IRISH CYCLING LEGEND Stephen Roche today recalled the finest year of his sporting career.
The Dundrum sportsman spoke to Newstalk’s Chris Donoghue about his rise to the top of the cycling world in 1987 and how his achievement briefly gave the Irish public a chance to reflect on something other than violence in Northern Ireland and economic woe.
Roche went from working as an apprentice in a dairy factory to Tour de France winner in eight years and captured the public’s imagination with a stunning series of cycling results.
Now living in France, Roche recalled that he had to order in a cycling magazine at his local newsagents each week as there was no proper coverage of the sport in 1970s Ireland.
He first came to the attention of sportswriters in 1979 when he won the Rás Tailteann as a 19-year-old.
Roche says he is amazed when he looks back at an RTÉ interview with his younger self in 1979 as he lay back on his bed in the winner’s yellow jersey and declared, very coolly, that he wanted ‘to leave a mark when I’m gone’.
The golden year
One of Roche’s early heroes in the cycling world was fellow Irishman Sean Kelly, a man Roche believed ‘grew up eating nails for breakfast’.
While Kelly was ranked number won in the world from as early as 1984, it was Roche that captured three of the sports greatest prizes in one year.
By the end of 1987, he had the Tour de France, World Road Race Championship and the Giro d’Italia in his possession.
Roche said, “It is unfair to say that I woke up on the first of January and said ‘I’m going to have a fantastic year’.”
The 52-year-old credits his school, former employers, parents and trainers for helping him to scale such lofty heights. Roche added:
I never set limits. I don’t ever say that the sky is the limit because even when you say the sky it is a limit.

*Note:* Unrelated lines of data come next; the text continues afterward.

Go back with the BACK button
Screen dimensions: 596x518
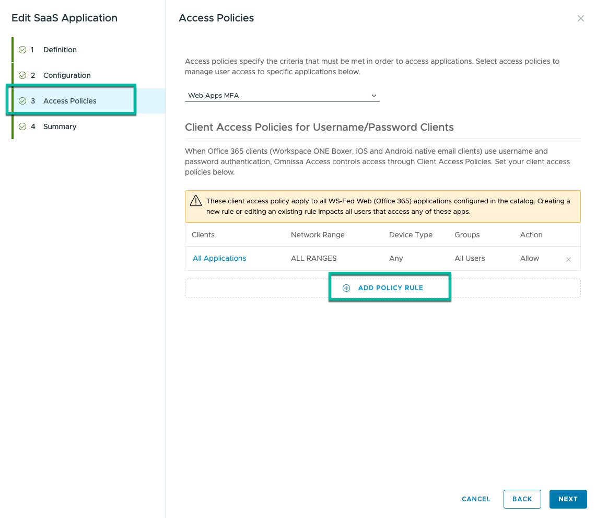[522, 499]
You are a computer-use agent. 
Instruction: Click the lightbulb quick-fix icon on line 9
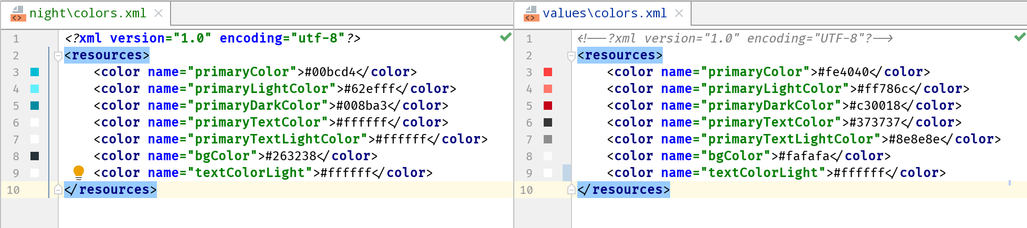(x=79, y=172)
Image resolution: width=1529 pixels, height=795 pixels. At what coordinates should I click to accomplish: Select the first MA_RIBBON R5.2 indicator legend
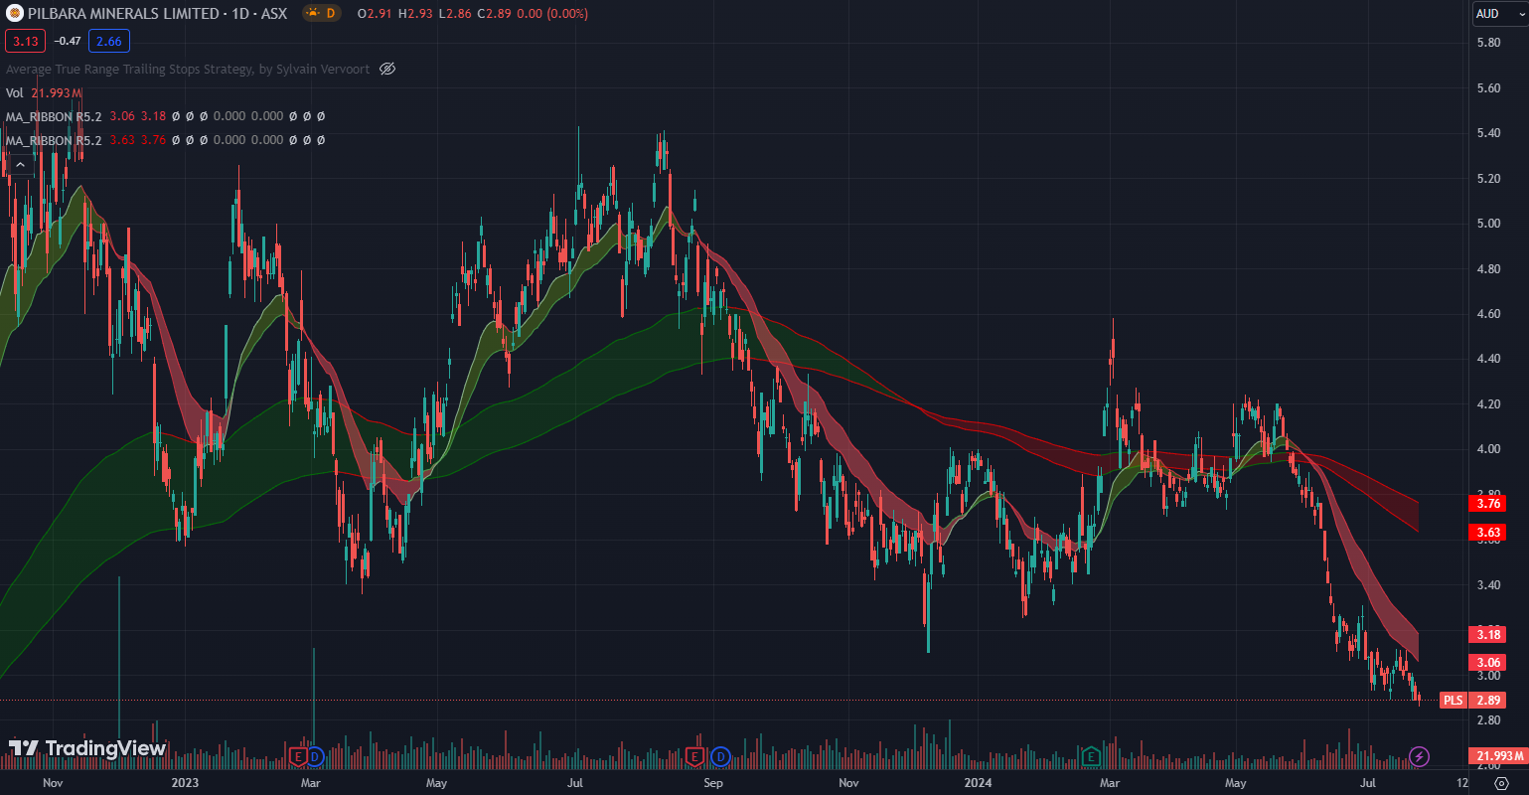(x=54, y=116)
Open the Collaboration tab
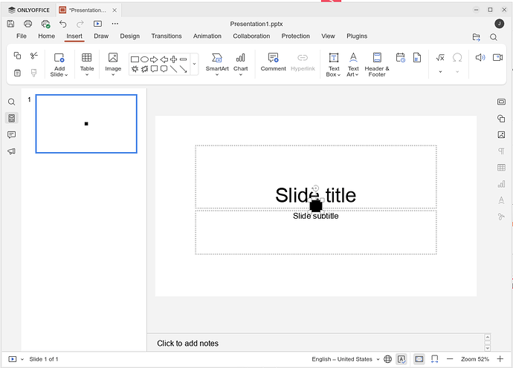This screenshot has height=368, width=513. coord(251,36)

The win in France, and the national interest it sparked, let to a famous scene of then Taoiseach, Charlie Haughey joining the cyclist for a victory ceremont on the Champs Elysees.
“I didn’t know a thing about it,” Roche said. “To be honest, I hardly knew the man. I’d been away for seven years, didn’t know about politics and was a bit out of touch with everything.”
Roche revealed that his biggest achievement was not any of the titles he won but the impact it had back in Ireland.
He said, “I was on a plane (after the Tour de France) and picked up an Irish Times and it was the first time they had a colour picture on the front page.” Roche added:
Back in the 80s there was still a lot of trouble going on in Northern Ireland; still horrific things going on. But (on this day) you had to go six pages back to find the first bit of bad news. It brought a bit of peace for people only if it lasted a few days.
A knee injury and botched surgery slowly derailed Roche’s career and he eventually retired from the sport in 1994.
His son, Nicolas Roche, has followed in his father’s footsteps and is a professional cyclist.
To mark the 25-year anniversary of Roche’s winning year, the Dubliner is releasing an autobiography, in June, called Born to Ride.